I sigh. “That is how it’s worked for the past forever.” True story. I don’t even know if he knows where the kitchen is in their house, but he definitely doesn’t know where to find the pots and pans.
“I have to make a confession.” Mom looks around at us, her gaze hazy as she weaves a bit in her chair. “I tossed out all the leftovers before I left, and you know how he abhors delivery food. He’ll have to make something from scratch or break his own rules and go out to eat by himself.”

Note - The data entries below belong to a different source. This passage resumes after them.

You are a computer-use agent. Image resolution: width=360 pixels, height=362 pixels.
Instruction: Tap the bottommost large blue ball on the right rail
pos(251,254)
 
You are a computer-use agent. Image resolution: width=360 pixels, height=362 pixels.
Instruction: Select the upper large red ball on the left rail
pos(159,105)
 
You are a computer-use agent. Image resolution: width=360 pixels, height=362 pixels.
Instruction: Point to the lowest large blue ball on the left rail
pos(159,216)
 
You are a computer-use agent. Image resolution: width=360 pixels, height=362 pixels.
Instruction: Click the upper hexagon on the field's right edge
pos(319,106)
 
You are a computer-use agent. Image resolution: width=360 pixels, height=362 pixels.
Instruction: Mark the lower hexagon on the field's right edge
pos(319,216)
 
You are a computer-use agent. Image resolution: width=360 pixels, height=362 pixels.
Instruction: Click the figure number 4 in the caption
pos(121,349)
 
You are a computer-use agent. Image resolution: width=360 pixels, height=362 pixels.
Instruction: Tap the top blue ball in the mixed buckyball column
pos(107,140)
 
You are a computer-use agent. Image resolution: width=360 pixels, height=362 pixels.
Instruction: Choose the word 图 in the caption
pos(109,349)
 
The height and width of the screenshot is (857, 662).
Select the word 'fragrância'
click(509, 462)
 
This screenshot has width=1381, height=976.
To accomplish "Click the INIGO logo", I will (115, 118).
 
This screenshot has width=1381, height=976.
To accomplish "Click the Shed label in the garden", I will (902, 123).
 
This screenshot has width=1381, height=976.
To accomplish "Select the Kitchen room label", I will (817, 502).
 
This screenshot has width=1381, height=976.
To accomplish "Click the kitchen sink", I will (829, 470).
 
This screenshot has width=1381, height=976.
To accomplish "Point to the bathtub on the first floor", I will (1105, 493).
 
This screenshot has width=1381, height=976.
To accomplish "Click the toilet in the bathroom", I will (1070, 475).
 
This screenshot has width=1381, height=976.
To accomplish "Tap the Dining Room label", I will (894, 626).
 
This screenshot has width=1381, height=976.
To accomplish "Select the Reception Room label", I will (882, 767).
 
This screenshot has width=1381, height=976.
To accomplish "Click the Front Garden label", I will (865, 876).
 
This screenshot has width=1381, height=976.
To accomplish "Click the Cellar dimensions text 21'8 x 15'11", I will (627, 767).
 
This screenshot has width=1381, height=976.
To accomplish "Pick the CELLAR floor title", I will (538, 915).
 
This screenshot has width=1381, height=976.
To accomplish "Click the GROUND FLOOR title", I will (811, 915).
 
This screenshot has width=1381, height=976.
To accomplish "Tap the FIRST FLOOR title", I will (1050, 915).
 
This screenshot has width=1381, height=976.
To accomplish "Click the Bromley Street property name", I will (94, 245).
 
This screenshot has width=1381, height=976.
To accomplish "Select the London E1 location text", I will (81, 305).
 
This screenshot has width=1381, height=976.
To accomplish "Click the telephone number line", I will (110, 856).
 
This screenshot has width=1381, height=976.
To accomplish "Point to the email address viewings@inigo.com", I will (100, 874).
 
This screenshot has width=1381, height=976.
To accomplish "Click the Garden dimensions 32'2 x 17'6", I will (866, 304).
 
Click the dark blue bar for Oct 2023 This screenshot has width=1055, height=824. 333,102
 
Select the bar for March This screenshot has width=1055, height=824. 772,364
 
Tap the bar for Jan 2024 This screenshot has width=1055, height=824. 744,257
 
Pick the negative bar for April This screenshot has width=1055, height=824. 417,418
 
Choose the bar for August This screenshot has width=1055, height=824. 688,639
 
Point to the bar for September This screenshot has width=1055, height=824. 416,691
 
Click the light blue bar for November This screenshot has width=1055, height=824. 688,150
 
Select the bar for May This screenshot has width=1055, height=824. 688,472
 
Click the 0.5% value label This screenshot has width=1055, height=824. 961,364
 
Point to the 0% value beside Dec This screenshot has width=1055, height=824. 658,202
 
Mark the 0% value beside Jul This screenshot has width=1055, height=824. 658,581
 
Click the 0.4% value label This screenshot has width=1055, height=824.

We all stare at her in an impressed silence.
“Mrs. Martin,” Sarah says. “You are an evil genius.”
“Thank you, Sarah. Call me Elizabeth or Liz or Bet; that’s what my friends growing up called me because I always won everyone’s milk money when we played Jacks.”
Who would have thought that my mom was a grade-school hustler?
“Bet it is,” Nick says as he opens up the freezer and gets out the shot glasses. “Ready?”
“You bet,” the rest of us call out in one voice and then break into laughter.
Sarah pours the Banana Bombers out of the shaker and hands us each a shot glass.
“To fresh starts,” I say, my glass held aloft.
Nick, Mom, and I clink our shot glasses and Sarah adds her water glass.
I close my eyes, gird my taste buds, and throw back the shot. That’s when I know I’m really past the point of no return—because it tastes delicious. Oh shit. I’m definitely going to regret this in the morning.